Yesterday we celebrated Laity Sunday in the church I serve. LAOS, the Greek word from which we derive the English word LAITY means "people of God." The people of God is used to describe an identity and a purpose. The people of God are people who acknowledge the saving grace of God in their lives. This doesn't mean that they are themselves special people, whose personal merit makes them God's people--but they understand that God intends to work in and through them in demonstrating His love in all of its fullness to the world. And that this identity is actually a gift that they receive when they place their faith (i.e. trust) in Him to guide and empower their lives.

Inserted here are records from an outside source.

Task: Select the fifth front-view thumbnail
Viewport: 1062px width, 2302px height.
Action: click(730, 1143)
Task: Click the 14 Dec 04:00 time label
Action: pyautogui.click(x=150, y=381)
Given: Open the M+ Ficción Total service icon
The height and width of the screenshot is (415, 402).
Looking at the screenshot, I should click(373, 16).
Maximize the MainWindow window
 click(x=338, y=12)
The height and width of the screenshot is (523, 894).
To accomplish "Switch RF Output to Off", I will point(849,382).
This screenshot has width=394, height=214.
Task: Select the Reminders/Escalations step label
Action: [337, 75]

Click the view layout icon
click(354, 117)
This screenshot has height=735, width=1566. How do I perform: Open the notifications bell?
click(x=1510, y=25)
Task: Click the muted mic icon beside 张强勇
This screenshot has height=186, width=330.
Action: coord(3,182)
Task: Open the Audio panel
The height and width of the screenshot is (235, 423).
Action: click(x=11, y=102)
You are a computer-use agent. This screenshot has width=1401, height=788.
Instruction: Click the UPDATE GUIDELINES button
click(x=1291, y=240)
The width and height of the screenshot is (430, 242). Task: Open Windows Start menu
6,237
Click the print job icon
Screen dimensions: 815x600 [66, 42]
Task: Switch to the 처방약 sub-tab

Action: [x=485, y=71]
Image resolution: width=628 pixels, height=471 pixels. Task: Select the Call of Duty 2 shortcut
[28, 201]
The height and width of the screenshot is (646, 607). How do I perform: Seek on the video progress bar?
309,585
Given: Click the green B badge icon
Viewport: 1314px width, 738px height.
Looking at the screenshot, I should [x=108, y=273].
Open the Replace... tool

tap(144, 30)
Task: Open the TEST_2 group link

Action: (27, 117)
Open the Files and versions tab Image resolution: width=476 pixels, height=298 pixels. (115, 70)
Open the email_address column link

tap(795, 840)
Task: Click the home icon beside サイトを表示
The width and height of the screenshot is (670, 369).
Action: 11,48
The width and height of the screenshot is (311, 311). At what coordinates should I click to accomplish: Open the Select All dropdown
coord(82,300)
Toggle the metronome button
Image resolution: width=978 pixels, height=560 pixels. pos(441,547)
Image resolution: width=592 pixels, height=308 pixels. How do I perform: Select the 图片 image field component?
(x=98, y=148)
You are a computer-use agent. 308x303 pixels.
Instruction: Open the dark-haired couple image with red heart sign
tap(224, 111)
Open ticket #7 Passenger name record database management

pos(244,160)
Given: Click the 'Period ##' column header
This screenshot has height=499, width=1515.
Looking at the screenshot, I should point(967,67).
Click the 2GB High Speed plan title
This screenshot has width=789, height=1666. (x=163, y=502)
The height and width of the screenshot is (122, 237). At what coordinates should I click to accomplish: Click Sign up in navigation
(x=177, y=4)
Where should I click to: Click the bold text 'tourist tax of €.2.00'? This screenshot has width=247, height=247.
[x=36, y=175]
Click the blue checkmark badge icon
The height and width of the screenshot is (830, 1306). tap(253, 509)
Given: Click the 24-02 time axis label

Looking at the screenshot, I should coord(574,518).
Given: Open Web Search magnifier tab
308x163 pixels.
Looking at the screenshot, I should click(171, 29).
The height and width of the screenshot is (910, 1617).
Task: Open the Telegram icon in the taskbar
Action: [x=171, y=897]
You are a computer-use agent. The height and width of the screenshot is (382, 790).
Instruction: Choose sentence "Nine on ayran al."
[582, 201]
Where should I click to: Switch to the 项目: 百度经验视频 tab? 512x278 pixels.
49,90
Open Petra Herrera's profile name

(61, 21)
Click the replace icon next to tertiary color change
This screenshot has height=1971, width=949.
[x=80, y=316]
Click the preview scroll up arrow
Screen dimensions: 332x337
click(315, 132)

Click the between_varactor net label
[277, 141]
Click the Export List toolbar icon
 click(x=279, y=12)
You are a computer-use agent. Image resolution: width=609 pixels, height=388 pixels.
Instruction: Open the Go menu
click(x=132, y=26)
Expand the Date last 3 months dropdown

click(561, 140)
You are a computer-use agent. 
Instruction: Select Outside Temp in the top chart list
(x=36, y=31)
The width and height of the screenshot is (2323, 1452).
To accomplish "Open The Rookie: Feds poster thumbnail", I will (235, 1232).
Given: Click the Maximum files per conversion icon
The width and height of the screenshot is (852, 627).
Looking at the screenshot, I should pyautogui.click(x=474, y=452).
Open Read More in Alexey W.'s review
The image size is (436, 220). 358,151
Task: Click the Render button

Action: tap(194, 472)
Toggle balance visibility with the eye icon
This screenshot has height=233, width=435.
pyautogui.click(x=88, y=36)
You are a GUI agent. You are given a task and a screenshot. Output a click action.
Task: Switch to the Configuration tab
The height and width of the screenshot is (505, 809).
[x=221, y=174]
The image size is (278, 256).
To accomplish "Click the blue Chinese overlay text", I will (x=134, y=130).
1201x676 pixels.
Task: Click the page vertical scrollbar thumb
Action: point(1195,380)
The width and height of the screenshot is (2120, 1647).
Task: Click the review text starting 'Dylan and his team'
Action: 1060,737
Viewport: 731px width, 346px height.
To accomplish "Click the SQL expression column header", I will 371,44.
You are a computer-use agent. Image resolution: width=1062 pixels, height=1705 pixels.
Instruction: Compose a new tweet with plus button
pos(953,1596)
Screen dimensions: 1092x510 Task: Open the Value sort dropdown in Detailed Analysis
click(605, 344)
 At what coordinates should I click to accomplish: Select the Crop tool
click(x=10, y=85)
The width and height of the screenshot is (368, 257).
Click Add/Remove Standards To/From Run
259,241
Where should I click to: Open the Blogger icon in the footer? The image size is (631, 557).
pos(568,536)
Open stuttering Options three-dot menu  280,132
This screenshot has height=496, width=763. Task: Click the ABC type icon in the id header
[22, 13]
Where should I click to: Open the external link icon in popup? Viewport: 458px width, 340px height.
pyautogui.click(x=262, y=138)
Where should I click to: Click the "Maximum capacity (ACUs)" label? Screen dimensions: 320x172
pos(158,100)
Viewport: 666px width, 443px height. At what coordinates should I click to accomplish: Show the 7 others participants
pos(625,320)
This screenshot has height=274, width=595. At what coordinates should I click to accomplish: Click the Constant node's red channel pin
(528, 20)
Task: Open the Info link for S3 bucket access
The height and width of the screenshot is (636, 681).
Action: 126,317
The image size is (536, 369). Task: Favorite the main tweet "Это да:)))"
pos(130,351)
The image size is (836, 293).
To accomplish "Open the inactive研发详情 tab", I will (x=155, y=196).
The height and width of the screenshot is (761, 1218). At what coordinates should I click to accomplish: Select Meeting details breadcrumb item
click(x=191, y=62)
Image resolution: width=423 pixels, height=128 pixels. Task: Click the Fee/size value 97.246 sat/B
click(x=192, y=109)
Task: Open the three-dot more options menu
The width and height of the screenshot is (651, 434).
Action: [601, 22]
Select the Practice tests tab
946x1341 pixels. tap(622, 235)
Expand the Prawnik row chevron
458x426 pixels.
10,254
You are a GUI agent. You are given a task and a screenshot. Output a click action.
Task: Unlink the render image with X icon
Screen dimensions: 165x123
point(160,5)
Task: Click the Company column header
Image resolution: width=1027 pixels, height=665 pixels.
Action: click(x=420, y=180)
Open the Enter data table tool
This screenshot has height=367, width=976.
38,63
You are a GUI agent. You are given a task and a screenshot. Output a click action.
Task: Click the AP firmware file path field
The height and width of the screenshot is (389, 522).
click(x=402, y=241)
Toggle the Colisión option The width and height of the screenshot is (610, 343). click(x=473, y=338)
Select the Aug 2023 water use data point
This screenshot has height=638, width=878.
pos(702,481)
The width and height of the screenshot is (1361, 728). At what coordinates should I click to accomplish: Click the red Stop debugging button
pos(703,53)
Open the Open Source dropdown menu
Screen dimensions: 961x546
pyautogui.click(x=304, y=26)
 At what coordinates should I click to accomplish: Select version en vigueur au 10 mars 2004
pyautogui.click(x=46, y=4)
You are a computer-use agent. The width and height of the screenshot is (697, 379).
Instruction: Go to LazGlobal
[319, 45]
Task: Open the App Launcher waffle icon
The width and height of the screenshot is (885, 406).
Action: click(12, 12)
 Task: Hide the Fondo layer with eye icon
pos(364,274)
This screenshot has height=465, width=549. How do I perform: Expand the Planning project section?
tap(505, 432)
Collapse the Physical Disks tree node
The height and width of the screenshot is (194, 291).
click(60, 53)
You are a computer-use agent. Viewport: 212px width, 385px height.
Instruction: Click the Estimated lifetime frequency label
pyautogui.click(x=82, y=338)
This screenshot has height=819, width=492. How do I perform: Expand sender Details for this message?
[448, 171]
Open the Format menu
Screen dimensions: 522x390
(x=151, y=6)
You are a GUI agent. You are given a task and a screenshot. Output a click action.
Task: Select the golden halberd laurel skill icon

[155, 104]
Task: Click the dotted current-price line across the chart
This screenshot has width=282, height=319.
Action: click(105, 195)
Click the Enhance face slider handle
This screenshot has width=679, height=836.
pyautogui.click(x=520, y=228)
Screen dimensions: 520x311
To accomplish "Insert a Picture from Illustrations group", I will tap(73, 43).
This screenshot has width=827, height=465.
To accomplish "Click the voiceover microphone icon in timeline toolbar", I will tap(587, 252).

The people of God in many ways are ordinary people. They are all ages, all ethnicities, all genders, all walks of life. What distinguishes them is that they understand that they have been blessed by God's gift of new life in order to be a blessing to others around them by connecting to that same new life in Christ. It is God's love personified in the people of God that is their purpose. They don't need to be preachers or priests in the popular sense of the word--but they are all priests in that they point people to God by their lives and give people access to God by their relationships.
The people of God are humble and yet bold, sincere and caring, truth-tellers and truth embodiers. They are people who take God and His work seriously because they understand God took their lives and their destiny seriously enough to send Christ to end their alienation from God and to reconcile them to Him, so that they might experience and exhibit the full measure of His love.